---- Records supplied

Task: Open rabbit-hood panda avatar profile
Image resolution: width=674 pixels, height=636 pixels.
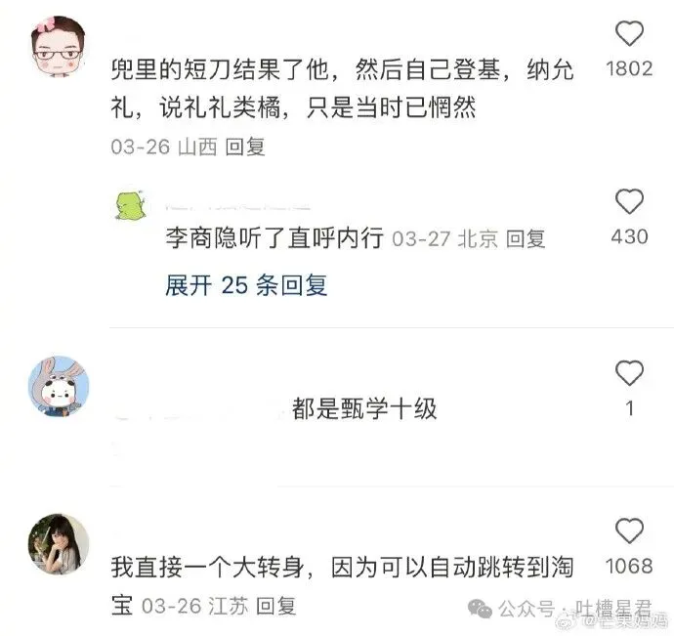Action: click(x=59, y=386)
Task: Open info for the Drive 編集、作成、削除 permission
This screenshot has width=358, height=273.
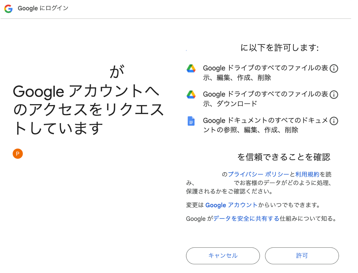Action: coord(334,68)
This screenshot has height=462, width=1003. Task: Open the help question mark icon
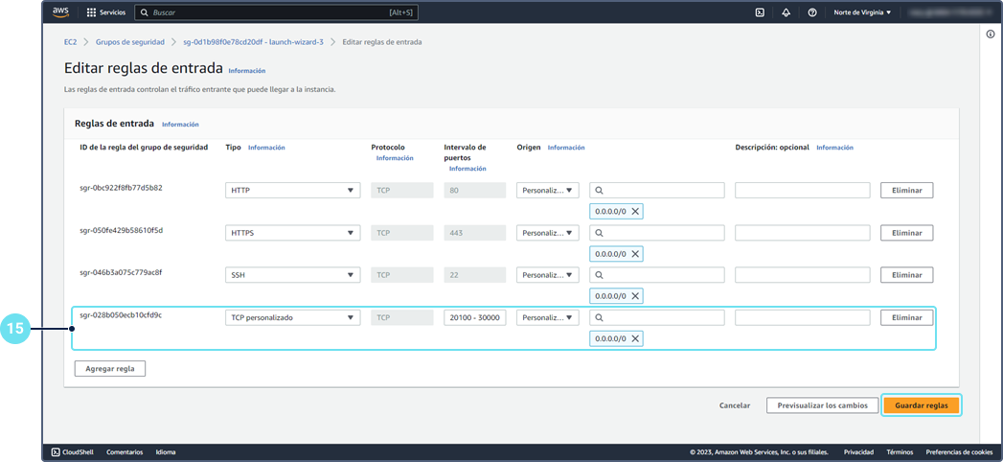tap(812, 12)
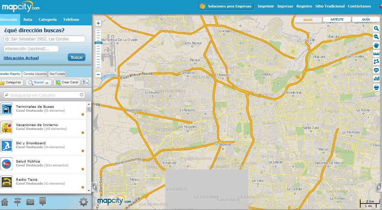Switch the map to SATÉLITE view
This screenshot has height=210, width=382.
click(x=336, y=20)
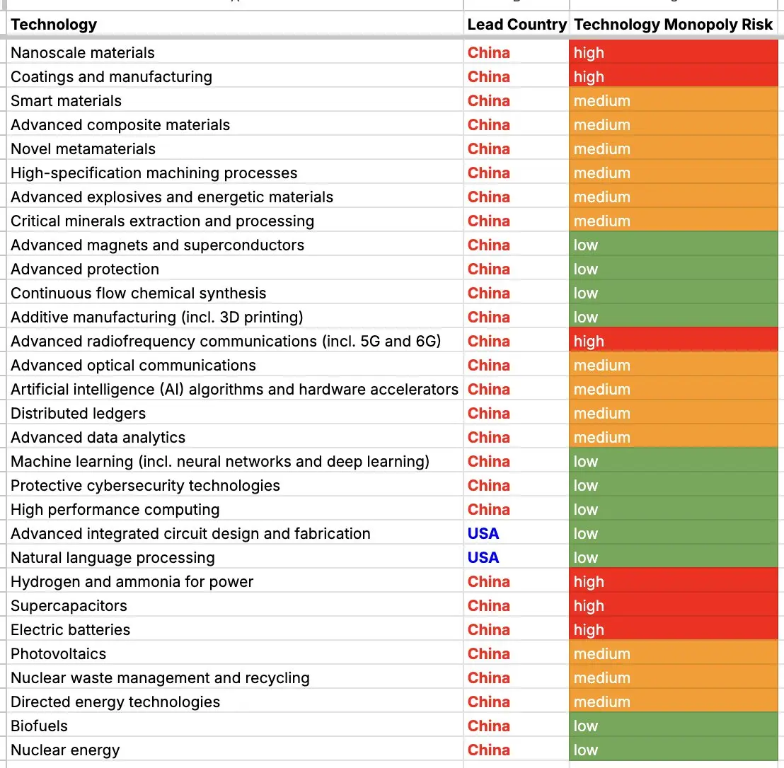The height and width of the screenshot is (768, 784).
Task: Select the red high cell for Nanoscale materials
Action: coord(674,52)
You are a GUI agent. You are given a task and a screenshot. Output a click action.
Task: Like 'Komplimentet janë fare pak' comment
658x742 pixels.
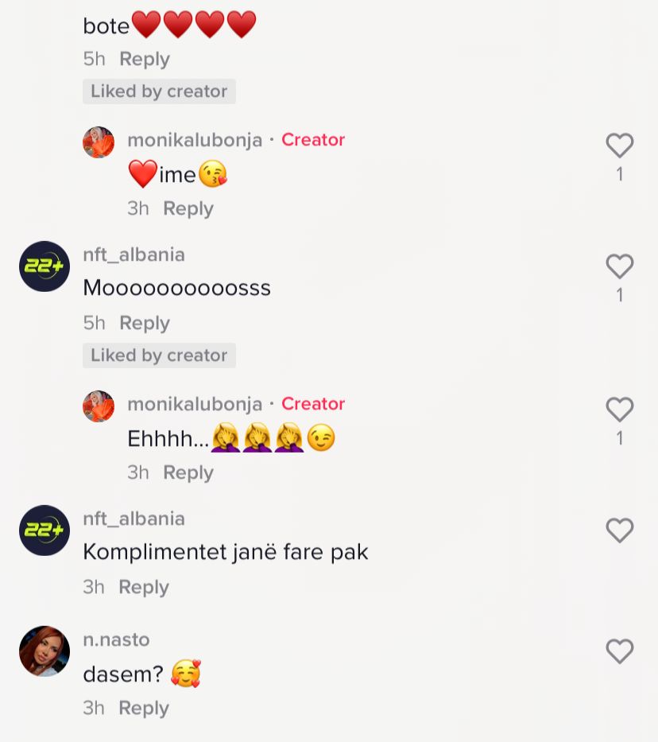(x=620, y=530)
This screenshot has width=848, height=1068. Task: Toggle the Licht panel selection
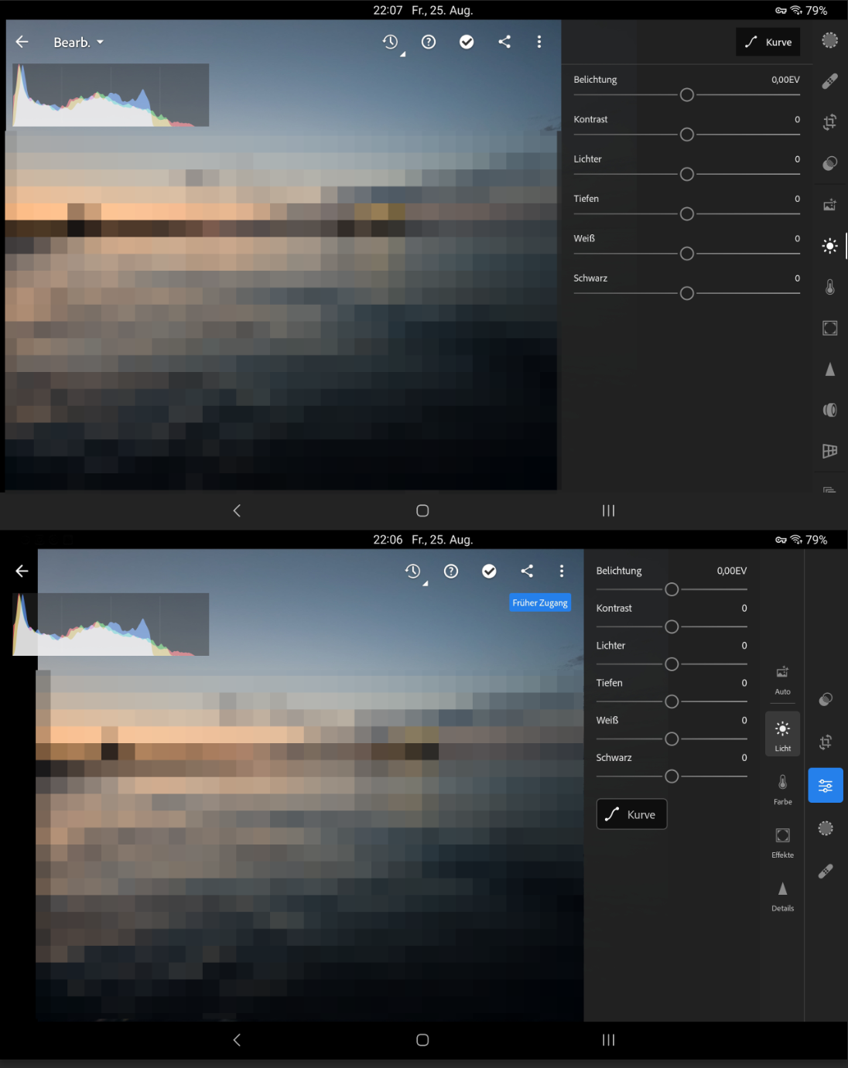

--------

* Brief:
From the line containing "This screenshot has height=462, width=1003." through the last line of the records, both included, output those lines exactly and nothing else; skip the pictures.

* Written response:
This screenshot has height=462, width=1003. Task: Open the help question mark icon
tap(812, 12)
Switch the map to SATÉLITE view
This screenshot has height=210, width=382.
click(x=336, y=20)
The height and width of the screenshot is (768, 784).
Task: Select the red high cell for Nanoscale materials
Action: coord(674,52)
You are a GUI agent. You are given a task and a screenshot. Output a click action.
Task: Like 'Komplimentet janë fare pak' comment
658x742 pixels.
(x=620, y=530)
This screenshot has width=848, height=1068. Task: Toggle the Licht panel selection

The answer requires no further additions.